Escalante é um diretor relativamente jovem (37) que costuma abordar temas viscerais como: violências, poder paralelo e sexualidade. Não economiza na abordagem, não bota panos quentes, pega pesado e mostra através de metáforas geniais o nível de profundidade de seu viés de abordagem. Em suas histórias estão misturadas a natureza humana, seu exercício e sordidez com nuances diversas e múltiplas camadas de assuntos: do cotidiano à política. O cineasta prima por abordagens complexas e o faz com competência. Em “Sangre” (2005) brinca com o repulsivo, o filme foi exibido na mostra Un Certain regar do Festival de Cannes, em Rotterdan e San Sebástian; em “Heli” (2013) fala sobre o poder paralelo num vilarejo do México e foi indicado à Palma de Ouro. Agora, com “A Região Selvagem” ganhou o Leão de Prata (melhor diretor) no Festival de Veneza 2016.
Os filmes de Escalante sempre dispõem de poucos recursos financeiros, neste caso, em específico, o pool de países a produzir o projeto (Mexico, França, Dinamarca, Alemanha, Noruega e Suiça) trouxe alguns luxos aos quais o cineasta não estava acostumado. Uma composição musical feita especificamente para o filme, o diretor de fotografia de Lars Von Trier em “Melancolia” (2011) e Ninfomaníaca (2013), na edição Jacob Secher Schulsinger de “Força Maior” (2014) e no roteiro a colaboração de Gibrán Portela de “Güeros” (2014) que fala sobre o movimento político da juventude mexicana.

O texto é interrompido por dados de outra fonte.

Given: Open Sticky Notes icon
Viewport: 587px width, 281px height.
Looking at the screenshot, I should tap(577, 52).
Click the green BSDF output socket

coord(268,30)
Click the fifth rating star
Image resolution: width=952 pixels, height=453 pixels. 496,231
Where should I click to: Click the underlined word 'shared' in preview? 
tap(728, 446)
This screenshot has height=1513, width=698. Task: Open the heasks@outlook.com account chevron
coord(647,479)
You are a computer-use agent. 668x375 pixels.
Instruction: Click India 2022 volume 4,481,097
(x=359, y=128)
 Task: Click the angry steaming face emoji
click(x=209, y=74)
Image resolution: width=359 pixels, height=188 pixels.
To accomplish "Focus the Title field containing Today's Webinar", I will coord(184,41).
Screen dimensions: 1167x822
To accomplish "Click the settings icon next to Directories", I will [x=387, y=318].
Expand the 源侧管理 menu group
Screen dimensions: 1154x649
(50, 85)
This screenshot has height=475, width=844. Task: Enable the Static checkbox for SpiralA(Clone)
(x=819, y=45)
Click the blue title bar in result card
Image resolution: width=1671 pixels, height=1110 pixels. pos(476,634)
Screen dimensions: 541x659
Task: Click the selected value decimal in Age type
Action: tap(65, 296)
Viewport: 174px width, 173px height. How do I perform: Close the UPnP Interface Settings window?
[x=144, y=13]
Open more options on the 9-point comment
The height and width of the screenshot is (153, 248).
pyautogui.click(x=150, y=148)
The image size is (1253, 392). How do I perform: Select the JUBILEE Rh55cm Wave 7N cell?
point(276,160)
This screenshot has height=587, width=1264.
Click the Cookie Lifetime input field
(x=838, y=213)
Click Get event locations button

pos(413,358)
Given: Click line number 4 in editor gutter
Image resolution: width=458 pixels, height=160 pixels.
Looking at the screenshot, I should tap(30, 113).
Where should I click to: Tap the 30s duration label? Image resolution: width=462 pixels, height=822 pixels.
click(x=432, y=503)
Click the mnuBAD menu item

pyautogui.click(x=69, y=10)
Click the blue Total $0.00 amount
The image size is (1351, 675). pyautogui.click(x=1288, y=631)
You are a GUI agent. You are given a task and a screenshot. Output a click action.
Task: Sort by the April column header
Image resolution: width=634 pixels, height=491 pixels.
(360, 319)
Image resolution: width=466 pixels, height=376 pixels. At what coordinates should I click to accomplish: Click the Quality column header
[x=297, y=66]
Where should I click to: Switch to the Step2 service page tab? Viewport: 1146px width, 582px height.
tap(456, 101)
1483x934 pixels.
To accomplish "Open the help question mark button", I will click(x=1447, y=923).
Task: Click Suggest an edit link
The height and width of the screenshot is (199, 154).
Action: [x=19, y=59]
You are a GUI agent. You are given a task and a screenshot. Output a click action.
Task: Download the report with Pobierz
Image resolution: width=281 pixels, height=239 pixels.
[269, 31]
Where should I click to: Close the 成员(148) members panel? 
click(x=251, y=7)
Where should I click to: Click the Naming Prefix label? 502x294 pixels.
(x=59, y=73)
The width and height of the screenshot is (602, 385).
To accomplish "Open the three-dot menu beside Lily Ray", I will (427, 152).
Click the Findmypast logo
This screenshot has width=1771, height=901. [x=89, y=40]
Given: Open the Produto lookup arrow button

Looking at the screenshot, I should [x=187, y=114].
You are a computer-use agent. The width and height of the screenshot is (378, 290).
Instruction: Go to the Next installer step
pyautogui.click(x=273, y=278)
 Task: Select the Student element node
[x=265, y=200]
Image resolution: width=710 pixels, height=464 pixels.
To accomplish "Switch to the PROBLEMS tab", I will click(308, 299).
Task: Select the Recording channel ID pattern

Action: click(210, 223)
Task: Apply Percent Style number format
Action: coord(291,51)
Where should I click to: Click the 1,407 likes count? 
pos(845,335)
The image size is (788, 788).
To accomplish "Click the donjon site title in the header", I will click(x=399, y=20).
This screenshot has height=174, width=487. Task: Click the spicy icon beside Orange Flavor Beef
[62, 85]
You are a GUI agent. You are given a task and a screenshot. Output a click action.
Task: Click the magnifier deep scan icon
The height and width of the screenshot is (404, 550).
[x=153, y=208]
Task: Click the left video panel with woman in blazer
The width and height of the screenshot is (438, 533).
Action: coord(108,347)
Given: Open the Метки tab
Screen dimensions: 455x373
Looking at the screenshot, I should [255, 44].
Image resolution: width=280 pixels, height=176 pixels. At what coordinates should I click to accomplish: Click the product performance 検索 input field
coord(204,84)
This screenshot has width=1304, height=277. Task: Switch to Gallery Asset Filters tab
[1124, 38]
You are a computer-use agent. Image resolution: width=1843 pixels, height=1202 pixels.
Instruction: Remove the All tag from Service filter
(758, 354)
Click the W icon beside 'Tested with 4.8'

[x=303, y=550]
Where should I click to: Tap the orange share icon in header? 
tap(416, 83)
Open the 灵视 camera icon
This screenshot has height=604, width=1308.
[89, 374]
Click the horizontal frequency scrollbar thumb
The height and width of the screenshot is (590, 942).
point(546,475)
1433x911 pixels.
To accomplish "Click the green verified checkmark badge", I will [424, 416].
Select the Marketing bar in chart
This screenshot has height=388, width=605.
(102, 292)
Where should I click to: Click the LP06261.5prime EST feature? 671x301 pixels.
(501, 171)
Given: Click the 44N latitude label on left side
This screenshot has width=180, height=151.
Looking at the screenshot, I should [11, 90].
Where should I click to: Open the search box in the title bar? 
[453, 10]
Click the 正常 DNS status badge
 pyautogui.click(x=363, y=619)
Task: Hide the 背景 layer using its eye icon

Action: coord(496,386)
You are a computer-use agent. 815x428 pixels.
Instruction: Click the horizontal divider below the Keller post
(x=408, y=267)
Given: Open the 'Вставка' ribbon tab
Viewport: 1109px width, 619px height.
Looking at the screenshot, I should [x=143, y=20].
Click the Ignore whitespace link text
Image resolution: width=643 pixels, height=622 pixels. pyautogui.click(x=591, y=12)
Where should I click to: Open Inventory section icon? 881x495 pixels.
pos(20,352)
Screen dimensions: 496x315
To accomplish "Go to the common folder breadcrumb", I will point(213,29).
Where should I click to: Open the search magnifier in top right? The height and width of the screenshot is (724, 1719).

O detalhe é que, em relação aos atores, Escalante prefere trabalhar com não atores, sua ênfase é no assunto e na abordagem.
Em suma, o México tem mostrado que também é um celeiro profícuo de talentos na produção cinematográfica e de colaboração respeitosa na história do cinema mundial com nomes como Cantinflas, Iñarritu e agora Amat Escalante, e ainda outros. “A Região Selvagem” é um filme filosófico e político no que diz respeito à forma como agimos com relação àquilo que, na verdade, nos controla. Além de ser um painel da nossa primitividade como seres sociais e uma confissão classuda de que a natureza vence sempre. Vale a pena conferir quando entrar em cartaz.